→ Task prompt
The data below is to be repeated in full, exactly as shown.
■ ■ ■ ■ ■
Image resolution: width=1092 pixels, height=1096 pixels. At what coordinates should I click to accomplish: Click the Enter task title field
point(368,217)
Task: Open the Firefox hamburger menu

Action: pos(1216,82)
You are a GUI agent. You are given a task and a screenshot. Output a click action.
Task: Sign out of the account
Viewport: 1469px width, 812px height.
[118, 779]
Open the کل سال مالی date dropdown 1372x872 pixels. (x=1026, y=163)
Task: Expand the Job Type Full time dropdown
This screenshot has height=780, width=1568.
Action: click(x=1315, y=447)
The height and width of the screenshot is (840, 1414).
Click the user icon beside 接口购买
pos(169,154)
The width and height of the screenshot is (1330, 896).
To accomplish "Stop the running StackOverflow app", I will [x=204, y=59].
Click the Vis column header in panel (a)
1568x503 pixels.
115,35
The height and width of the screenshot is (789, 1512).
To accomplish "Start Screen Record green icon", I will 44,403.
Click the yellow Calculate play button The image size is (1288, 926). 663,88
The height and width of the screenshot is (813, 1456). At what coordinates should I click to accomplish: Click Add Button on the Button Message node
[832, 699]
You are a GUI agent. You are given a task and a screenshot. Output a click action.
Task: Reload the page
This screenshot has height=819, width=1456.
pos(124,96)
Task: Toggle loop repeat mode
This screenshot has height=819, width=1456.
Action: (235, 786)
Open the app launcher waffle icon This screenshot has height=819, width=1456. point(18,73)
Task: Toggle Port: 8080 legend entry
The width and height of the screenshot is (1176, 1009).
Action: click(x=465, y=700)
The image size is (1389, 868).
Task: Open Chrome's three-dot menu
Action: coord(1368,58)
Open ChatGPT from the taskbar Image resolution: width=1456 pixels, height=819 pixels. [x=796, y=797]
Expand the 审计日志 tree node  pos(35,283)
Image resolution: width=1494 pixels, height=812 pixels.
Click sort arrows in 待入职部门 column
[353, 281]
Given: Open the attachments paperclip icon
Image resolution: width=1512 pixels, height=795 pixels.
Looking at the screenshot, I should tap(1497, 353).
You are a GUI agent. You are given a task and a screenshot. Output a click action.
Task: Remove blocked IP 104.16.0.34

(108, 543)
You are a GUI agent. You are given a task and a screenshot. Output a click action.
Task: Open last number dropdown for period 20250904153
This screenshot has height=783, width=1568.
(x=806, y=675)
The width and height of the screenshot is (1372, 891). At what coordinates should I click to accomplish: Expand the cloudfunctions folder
■ ■ ■ ■ ■
→ Your solution
Image resolution: width=1092 pixels, height=1096 pixels. At what coordinates should I click to accomplish: Click the Enter task title field
point(368,217)
Task: Open the Firefox hamburger menu

Action: pos(1216,82)
You are a GUI agent. You are given a task and a screenshot. Output a click action.
Task: Sign out of the account
Viewport: 1469px width, 812px height.
[118, 779]
Open the کل سال مالی date dropdown 1372x872 pixels. (x=1026, y=163)
Task: Expand the Job Type Full time dropdown
This screenshot has height=780, width=1568.
Action: click(x=1315, y=447)
The height and width of the screenshot is (840, 1414).
Click the user icon beside 接口购买
pos(169,154)
The width and height of the screenshot is (1330, 896).
To accomplish "Stop the running StackOverflow app", I will [x=204, y=59].
Click the Vis column header in panel (a)
1568x503 pixels.
115,35
The height and width of the screenshot is (789, 1512).
To accomplish "Start Screen Record green icon", I will 44,403.
Click the yellow Calculate play button The image size is (1288, 926). 663,88
The height and width of the screenshot is (813, 1456). At what coordinates should I click to accomplish: Click Add Button on the Button Message node
[832, 699]
You are a GUI agent. You are given a task and a screenshot. Output a click action.
Task: Reload the page
This screenshot has height=819, width=1456.
pos(124,96)
Task: Toggle loop repeat mode
This screenshot has height=819, width=1456.
Action: (235, 786)
Open the app launcher waffle icon This screenshot has height=819, width=1456. point(18,73)
Task: Toggle Port: 8080 legend entry
The width and height of the screenshot is (1176, 1009).
Action: click(x=465, y=700)
The image size is (1389, 868).
Task: Open Chrome's three-dot menu
Action: coord(1368,58)
Open ChatGPT from the taskbar Image resolution: width=1456 pixels, height=819 pixels. [x=796, y=797]
Expand the 审计日志 tree node  pos(35,283)
Image resolution: width=1494 pixels, height=812 pixels.
Click sort arrows in 待入职部门 column
[353, 281]
Given: Open the attachments paperclip icon
Image resolution: width=1512 pixels, height=795 pixels.
Looking at the screenshot, I should tap(1497, 353).
You are a GUI agent. You are given a task and a screenshot. Output a click action.
Task: Remove blocked IP 104.16.0.34

(108, 543)
You are a GUI agent. You are given a task and a screenshot. Output a click action.
Task: Open last number dropdown for period 20250904153
This screenshot has height=783, width=1568.
(x=806, y=675)
The width and height of the screenshot is (1372, 891). At what coordinates should I click to accomplish: Expand the cloudfunctions folder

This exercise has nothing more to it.